Jem seemed to struggle with the formation of words for a moment. He moved his tongue around his mouth and over his teeth, before finally bringing his fingers to his lips. “Presently, it’s all in my head, making it feel strangely thick. I would not describe it as a particularly pleasurable—Oh! Oh, wait. It’s spreading.” He stretched out his arms and proceeded to weave patterns in the air with his digits. “That is curious, and—” He brought the bag back to his mouth and took another few deep inhalations. “It is most curiously pleasant, especially in the extremities.
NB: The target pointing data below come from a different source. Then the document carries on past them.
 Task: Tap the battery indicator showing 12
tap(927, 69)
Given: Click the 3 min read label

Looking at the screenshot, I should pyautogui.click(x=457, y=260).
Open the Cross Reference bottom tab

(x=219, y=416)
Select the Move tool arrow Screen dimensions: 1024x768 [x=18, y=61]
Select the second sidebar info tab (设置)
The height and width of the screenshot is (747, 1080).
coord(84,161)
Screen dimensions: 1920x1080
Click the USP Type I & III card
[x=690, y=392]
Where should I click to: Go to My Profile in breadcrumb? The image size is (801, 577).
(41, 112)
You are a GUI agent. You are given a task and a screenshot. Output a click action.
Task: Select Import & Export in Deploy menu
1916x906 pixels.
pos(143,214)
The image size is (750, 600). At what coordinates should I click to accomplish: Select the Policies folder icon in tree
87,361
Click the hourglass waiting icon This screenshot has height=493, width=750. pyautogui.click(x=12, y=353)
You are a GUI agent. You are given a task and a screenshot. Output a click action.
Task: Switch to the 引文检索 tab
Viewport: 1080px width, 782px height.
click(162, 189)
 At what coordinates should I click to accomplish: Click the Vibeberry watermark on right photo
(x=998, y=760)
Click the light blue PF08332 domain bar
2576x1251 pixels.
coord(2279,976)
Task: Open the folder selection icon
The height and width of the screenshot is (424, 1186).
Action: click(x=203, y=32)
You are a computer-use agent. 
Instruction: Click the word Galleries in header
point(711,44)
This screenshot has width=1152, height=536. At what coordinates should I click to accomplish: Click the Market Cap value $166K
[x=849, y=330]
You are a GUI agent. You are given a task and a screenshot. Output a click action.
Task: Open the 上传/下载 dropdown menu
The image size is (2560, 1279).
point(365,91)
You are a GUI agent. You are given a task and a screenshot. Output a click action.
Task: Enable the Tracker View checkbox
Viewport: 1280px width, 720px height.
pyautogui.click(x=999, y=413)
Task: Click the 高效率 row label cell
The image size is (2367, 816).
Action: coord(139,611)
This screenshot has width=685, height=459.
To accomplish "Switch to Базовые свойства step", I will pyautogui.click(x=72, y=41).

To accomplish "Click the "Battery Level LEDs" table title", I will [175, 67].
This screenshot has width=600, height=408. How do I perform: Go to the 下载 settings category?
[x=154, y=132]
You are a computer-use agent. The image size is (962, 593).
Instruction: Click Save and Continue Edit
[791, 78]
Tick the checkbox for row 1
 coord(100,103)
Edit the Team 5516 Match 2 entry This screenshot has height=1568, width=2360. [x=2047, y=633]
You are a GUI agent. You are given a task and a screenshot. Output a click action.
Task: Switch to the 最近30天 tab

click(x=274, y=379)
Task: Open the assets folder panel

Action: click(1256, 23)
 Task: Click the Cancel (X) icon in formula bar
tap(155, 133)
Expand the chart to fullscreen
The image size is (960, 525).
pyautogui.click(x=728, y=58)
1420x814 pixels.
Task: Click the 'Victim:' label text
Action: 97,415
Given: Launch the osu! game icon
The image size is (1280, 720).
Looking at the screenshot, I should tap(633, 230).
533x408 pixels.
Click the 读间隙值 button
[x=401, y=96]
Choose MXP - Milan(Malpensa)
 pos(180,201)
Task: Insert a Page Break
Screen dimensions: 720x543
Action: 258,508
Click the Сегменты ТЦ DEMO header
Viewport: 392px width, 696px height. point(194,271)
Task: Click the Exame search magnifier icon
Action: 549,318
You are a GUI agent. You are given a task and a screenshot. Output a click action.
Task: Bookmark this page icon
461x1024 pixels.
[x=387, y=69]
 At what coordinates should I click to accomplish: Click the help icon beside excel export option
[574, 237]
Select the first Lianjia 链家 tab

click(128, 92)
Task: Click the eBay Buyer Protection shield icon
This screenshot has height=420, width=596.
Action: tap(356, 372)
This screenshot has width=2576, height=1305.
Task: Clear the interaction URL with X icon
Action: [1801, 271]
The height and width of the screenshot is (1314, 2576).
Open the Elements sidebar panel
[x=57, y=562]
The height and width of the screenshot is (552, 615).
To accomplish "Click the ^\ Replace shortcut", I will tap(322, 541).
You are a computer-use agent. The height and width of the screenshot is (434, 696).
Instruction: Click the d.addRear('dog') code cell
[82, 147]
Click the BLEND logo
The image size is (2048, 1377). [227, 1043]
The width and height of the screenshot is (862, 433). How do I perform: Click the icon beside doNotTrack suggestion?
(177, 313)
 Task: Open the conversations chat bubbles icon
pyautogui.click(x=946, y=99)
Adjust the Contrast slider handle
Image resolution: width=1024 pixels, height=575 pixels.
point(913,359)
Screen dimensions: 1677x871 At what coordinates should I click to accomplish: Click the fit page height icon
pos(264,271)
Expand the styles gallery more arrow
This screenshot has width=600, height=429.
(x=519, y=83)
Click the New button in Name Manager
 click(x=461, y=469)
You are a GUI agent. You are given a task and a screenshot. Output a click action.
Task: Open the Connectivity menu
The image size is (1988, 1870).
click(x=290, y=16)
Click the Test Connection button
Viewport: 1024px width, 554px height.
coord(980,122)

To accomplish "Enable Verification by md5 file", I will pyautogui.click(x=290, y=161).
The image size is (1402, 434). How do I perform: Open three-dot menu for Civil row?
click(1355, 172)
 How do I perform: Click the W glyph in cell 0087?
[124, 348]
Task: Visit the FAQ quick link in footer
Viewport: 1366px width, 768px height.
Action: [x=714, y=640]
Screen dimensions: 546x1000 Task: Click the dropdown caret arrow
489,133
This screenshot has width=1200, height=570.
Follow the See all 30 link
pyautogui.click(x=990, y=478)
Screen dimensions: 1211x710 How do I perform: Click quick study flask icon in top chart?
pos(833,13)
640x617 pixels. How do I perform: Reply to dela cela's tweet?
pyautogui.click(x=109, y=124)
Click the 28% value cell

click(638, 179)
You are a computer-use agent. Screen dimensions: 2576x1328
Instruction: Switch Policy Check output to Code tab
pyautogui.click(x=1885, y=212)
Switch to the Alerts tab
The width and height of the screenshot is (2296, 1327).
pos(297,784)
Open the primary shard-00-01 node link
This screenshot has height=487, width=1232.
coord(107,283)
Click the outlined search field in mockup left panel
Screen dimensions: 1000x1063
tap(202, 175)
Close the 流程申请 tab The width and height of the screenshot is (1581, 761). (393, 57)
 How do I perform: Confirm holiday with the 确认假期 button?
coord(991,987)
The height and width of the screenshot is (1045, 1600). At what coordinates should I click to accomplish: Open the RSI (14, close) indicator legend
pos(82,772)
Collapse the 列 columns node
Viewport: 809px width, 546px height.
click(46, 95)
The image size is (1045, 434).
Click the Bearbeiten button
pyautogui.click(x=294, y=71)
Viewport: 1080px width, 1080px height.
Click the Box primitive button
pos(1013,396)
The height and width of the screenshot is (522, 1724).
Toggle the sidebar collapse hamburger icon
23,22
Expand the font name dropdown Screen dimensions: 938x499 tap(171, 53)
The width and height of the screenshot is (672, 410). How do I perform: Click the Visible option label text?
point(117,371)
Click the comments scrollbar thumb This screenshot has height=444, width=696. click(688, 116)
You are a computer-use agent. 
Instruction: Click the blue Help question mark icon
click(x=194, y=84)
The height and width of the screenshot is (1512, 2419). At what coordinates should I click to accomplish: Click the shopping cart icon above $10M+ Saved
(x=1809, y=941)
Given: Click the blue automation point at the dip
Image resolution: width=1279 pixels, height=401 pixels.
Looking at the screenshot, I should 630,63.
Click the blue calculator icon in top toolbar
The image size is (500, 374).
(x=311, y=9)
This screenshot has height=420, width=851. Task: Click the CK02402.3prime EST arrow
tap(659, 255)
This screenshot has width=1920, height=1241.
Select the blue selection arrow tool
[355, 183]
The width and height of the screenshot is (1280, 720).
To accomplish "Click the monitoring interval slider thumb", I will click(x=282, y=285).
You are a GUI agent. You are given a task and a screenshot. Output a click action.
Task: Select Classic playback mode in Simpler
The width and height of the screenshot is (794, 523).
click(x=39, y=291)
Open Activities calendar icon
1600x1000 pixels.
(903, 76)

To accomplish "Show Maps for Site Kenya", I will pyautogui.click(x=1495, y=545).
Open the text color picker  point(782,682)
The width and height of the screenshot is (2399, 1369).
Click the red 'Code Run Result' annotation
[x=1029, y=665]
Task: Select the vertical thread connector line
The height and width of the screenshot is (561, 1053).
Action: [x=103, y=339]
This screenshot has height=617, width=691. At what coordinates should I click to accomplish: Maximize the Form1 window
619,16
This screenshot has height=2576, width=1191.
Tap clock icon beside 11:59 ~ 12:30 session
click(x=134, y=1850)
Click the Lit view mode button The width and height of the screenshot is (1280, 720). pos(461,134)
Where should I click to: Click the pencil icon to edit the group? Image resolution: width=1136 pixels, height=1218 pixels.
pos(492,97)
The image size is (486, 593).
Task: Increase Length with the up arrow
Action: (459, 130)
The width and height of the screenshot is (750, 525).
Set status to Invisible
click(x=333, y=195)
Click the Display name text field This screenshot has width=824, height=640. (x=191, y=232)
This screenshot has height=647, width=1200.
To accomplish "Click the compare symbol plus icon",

I don’t quite know how to best describe it.”
“All of your extremities or just some of them?” Eliza enquired, while doing her best to both keep an eye on him and transcribe his thoughts precisely and concisely. The nib of his pencil was worn and made her writing smudgy, but there was no pen or ink to hand.
“Most all.” Jem continued to weave his patterns for several moments. “It subsides disappointingly quickly. I suppose this is why Davy reports inhaling for up to twenty minutes. It is curiously freeing though.” He seemed to be fighting to spit out his words now. “My mind is quite open. There are so many thoughts. Such clarity.” He took yet another draft.